I have recently moved my blog from one serever to another. I am now unable to restore my permalink structure.

Now my permalink strucure has become /?p=123. Whenever, I try to change it to any other custom permalink structure, it throws 404 for all the posts. Check the blog at http://microreviews.org I have been forced to make the permalink structure as /?p=123. All the entries from search engines are however on the old structure /%postname%/

None of the plugins for the same seem to work and I am stuck with the ?p=123 structure.

What should I do?

+1  A: 

Assuming you're on Apache server:

  • You don't have the .htaccess file on the new server, or
  • the new server doesn't have mod_rewrite turned on, or
  • the new server ignores the .htaccess files, or
  • any combination of the above :)
robertbasic
Now when I did put the .htaccess of the old installation, I am getting a 500 error.
pallab
check apache's error logs. make sure you have mod_rewrite turned on and AllowOverride NOT set to None in httpd.conf (or wherever is the config file for that vhost).
robertbasic
A: 

The other option instead of using .htaccess (although Wordpress is built around modifying that file) you can take the contents of the .htaccess file and add them to a directive in your httpd.conf (or virtual host config file). This approach requires more access to your apache installation (i.e. it might not work with some hosting solutions), but according to the Apache httpd documentation it's more secure and less work on the server since apache will scan every directory for .htaccess files each time a page is accessed and it will re-load the .htaccess file(s) every time the page is accessed as well. If the access is put into the server config then it is loaded once at apache start-up (or on a server reload) and that's it.

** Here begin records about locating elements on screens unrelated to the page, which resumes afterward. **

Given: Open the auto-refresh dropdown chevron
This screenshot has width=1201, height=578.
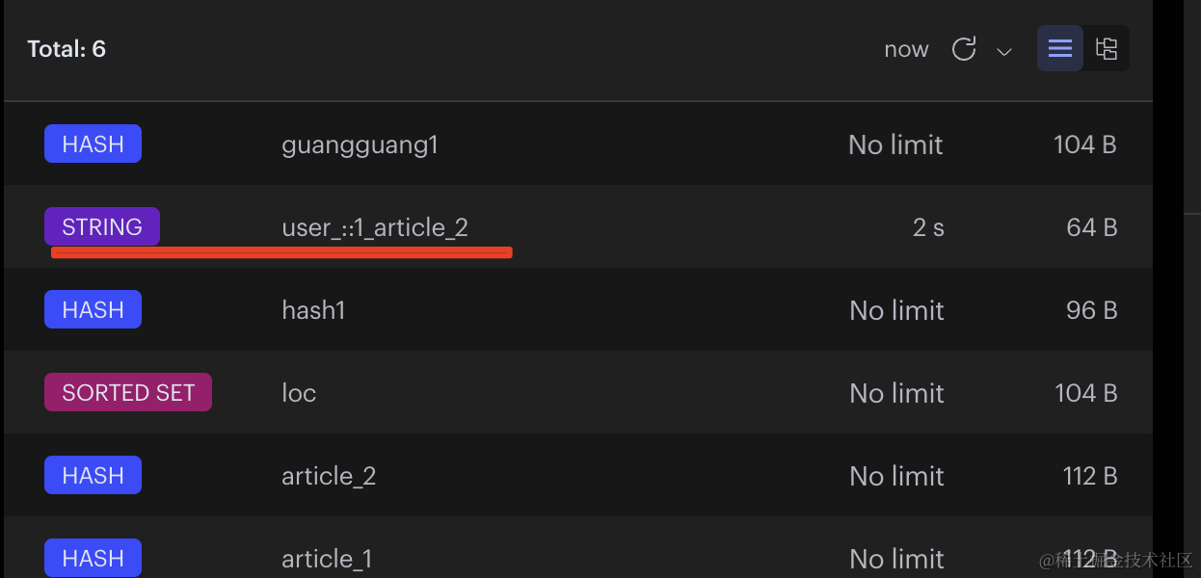Looking at the screenshot, I should (1004, 51).
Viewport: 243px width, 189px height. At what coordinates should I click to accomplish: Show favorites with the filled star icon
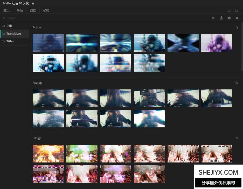point(237,18)
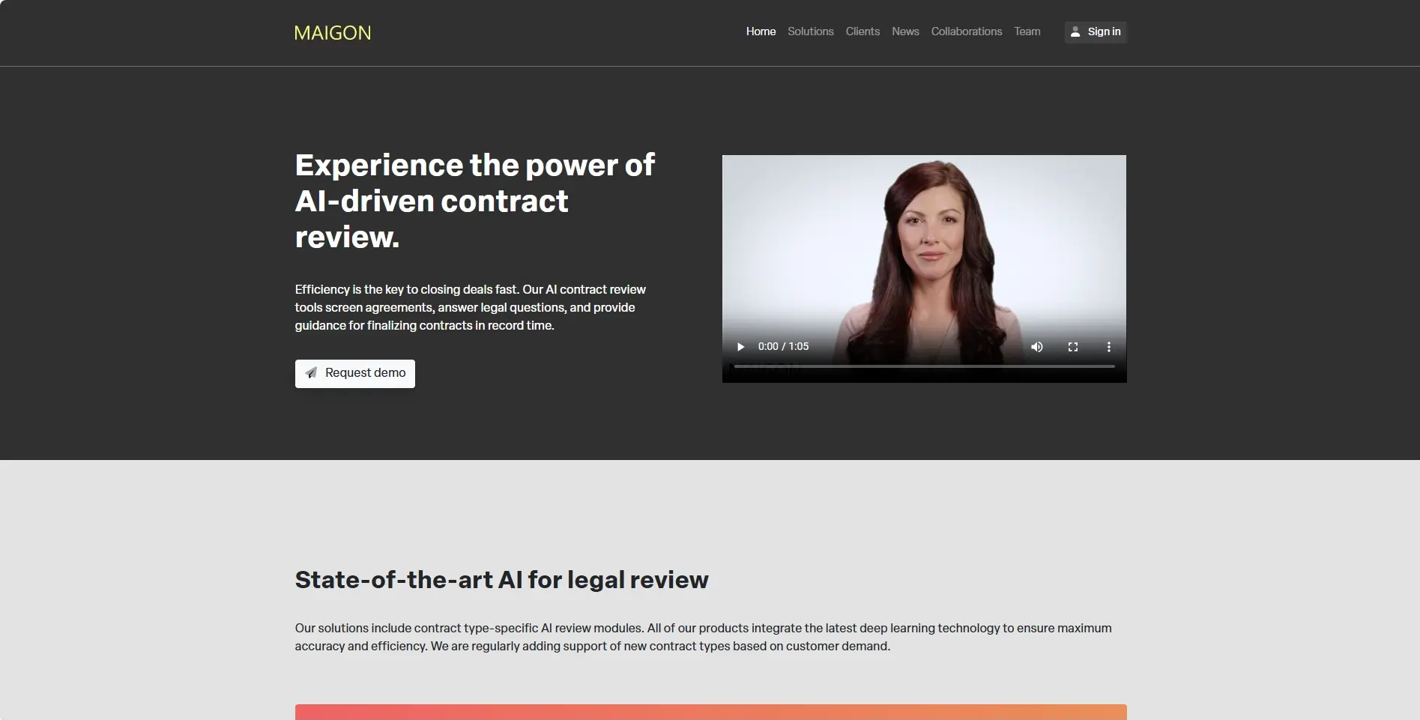Click the video thumbnail of presenter

(924, 247)
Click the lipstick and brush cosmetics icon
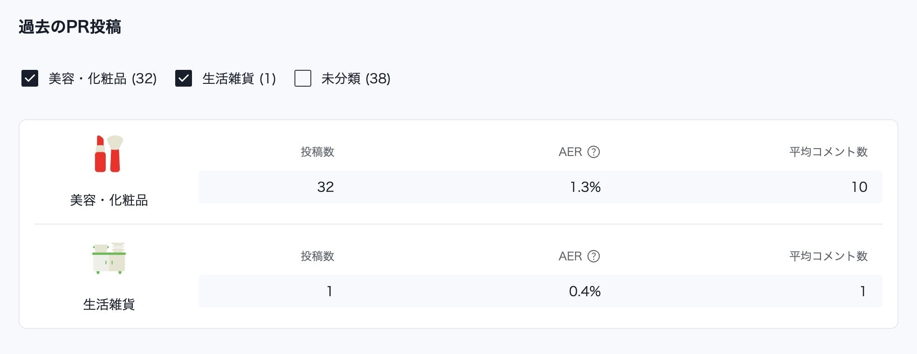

For example: If your .htaccess file contained the following for the /www/htdocs/example directory

AddType text/example .exm

Then the following in your httpd.conf file would be equivalent

<Directory /www/htdocs/example>
AddType text/example .exm
</Directory>

The approach of editing your main configuration instead of .htaccess does not require that you specify AllowOverride to something other than None.

In this case, you'll still need mod_rewrite enabled for permalinks to work correctly.